## What is being asked
Reproduce the material verbatim, everything from its first line down to and including the line that contains "pos(1060,39)".

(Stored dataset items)
┄┄┄┄┄┄┄┄┄┄┄┄┄┄┄┄┄┄┄┄
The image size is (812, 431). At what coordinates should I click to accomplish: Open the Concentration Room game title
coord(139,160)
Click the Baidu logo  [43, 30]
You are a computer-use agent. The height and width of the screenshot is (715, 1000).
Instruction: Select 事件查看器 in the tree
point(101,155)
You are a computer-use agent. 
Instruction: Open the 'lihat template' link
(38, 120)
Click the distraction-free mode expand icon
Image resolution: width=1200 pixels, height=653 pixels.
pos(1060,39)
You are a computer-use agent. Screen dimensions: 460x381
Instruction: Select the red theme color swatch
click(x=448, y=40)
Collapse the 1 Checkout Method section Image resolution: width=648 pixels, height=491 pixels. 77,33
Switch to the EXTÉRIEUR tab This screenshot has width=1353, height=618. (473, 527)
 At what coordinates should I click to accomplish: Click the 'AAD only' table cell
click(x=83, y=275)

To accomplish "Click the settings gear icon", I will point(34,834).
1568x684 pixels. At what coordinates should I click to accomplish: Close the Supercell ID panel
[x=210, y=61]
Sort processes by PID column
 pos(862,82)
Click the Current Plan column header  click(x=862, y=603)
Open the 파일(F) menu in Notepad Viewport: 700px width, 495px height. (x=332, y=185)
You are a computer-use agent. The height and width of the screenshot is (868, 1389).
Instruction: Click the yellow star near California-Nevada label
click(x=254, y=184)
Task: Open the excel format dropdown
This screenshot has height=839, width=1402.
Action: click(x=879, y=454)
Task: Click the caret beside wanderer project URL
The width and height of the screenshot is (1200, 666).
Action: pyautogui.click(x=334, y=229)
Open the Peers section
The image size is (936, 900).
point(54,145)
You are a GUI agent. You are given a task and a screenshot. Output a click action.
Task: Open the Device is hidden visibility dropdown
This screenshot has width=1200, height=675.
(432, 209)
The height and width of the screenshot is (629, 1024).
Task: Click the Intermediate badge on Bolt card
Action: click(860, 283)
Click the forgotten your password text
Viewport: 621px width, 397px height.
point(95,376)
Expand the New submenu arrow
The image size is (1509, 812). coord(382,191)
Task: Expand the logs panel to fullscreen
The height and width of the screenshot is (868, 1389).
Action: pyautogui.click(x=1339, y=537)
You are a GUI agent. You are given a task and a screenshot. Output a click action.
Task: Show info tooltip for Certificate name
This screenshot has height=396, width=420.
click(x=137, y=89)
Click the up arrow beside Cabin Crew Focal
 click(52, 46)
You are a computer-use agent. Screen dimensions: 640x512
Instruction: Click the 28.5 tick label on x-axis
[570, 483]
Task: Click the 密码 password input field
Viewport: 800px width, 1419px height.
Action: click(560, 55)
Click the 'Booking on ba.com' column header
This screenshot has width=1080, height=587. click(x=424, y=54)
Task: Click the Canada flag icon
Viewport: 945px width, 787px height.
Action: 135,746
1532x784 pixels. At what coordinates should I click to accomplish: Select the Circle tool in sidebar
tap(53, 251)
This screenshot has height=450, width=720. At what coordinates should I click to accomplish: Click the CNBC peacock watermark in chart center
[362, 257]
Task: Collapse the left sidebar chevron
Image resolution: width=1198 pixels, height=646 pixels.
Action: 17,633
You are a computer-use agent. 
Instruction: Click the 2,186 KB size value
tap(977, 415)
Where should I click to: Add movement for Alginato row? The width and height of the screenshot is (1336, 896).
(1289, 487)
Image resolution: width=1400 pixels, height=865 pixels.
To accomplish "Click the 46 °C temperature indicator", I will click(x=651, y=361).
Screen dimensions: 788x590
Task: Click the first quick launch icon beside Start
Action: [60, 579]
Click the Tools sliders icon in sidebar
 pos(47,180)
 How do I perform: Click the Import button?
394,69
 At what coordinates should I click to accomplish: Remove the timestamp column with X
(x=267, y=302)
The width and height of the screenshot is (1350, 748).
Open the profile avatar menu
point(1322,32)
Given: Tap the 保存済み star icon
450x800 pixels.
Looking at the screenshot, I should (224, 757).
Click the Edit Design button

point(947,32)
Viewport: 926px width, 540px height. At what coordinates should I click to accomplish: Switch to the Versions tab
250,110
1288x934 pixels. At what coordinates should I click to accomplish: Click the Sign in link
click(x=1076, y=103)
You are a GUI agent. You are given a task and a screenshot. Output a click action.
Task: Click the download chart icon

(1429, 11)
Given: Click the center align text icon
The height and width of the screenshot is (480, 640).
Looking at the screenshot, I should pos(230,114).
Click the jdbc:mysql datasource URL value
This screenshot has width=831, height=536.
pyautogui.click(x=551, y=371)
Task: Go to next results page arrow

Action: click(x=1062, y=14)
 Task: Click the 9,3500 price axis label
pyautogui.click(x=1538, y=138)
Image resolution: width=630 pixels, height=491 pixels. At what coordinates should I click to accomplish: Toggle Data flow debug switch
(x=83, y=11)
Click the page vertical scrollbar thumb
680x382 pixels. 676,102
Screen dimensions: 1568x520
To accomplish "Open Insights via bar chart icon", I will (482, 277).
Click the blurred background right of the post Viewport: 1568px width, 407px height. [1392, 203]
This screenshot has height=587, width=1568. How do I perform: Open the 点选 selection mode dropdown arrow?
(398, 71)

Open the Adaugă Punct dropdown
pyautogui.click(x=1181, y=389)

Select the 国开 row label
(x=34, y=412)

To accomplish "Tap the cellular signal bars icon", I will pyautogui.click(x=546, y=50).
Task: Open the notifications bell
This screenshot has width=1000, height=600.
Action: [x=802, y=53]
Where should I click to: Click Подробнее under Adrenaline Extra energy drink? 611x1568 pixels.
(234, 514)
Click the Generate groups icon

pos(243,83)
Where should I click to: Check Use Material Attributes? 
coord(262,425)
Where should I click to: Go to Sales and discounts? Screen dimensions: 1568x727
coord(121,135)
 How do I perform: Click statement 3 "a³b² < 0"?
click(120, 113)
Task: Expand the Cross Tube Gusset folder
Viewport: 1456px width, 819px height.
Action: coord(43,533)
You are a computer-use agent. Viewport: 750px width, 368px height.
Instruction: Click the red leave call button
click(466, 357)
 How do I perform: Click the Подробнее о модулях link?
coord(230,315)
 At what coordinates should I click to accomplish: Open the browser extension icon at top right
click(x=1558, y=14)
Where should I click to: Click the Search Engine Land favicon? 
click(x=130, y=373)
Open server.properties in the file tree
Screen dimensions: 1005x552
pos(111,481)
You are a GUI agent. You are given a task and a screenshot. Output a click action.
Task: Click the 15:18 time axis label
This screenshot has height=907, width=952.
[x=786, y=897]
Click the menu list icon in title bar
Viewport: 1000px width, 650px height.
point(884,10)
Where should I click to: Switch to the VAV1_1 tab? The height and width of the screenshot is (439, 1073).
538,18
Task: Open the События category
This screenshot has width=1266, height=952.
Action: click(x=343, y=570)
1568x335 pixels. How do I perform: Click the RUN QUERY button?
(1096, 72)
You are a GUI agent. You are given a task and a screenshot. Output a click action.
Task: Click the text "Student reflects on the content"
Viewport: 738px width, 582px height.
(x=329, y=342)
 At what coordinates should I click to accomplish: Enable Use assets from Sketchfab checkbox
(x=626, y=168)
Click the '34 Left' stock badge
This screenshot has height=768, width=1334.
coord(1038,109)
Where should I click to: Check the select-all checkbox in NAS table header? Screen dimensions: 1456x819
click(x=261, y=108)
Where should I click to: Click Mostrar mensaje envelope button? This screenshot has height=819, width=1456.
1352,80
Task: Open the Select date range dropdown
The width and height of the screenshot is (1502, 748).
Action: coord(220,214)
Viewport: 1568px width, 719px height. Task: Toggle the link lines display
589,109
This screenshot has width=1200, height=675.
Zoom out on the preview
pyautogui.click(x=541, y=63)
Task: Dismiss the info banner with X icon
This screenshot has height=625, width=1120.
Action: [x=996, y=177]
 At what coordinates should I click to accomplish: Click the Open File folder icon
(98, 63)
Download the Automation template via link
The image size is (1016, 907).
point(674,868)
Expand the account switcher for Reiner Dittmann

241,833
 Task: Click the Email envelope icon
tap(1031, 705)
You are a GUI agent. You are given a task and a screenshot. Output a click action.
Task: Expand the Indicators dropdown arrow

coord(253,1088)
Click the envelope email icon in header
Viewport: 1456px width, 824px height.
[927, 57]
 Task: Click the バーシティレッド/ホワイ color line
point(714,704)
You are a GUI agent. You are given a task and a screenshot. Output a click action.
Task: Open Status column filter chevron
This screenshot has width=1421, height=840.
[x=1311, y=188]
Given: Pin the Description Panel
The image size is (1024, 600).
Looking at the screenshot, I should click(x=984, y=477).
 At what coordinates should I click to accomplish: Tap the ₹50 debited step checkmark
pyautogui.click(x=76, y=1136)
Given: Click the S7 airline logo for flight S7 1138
┄┄┄┄┄┄┄┄┄┄┄┄┄┄┄┄┄┄┄┄
## Full output
The image size is (812, 431). At what coordinates should I click to accomplish: Open the Concentration Room game title
coord(139,160)
Click the Baidu logo  [43, 30]
You are a computer-use agent. The height and width of the screenshot is (715, 1000).
Instruction: Select 事件查看器 in the tree
point(101,155)
You are a computer-use agent. 
Instruction: Open the 'lihat template' link
(38, 120)
Click the distraction-free mode expand icon
Image resolution: width=1200 pixels, height=653 pixels.
pos(1060,39)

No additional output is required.